Happy Dive Against Debris Volunteers

The unique citizen science survey Dive Against Debris®, launched by Seas At Risk member, Project AWARE, has removed one million items of rubbish from the ocean. This huge milestone in the fight against marine debris was reached by scuba divers around the world and serves to shine a light on the global marine litter crisis.

Dive Against Debris® was launched in 2011 as part of Project AWARE®’s work to create positive change for the ocean through community action. Since then, it has seen 49,188 volunteer divers from 114 countries take part, in an effort both to clean up the ocean and to amass irrefutable evidence of the problem, with which to convince decision-makers and influence policy change.

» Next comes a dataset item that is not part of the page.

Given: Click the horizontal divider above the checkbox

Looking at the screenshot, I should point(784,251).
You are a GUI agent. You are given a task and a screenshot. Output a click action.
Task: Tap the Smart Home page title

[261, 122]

Recreational and professional divers have retrieved a diverse array of objects, from sunbeds to batteries and shoes, as well as vast quantities of plastic bags, cutlery and bottles. The data collected captures essential information for scientists seeking to estimate the volume of debris that has sunk to the seafloor. It also supports crucial work to find solutions to save vulnerable marine life and ensure the future of clean and healthy oceans.

This milestone comes at a time of unprecedented focus on the issue of plastic pollution and its impact on ocean health. With scientists estimating that some 20 million tonnes of plastic waste may enter the ocean every year, the United Nations and national governments stepped up their efforts in 2017 to eliminate plastic waste. The European Commission, for example, recently adopted the first-ever Europe-wide strategy on plastics, as part of the transition towards a more circular economy.

With almost 70% of all items reported through Dive Against Debris® being plastics, the project has provided data which is helping to convince decision-makers to adopt more stringent policies on plastics. In December 2017, the Vanuatu government announced a ban on the import and local manufacturing of non-biodegradable plastics. This ban was based on studies done by environmental groups, including local dive centre, Big Blue.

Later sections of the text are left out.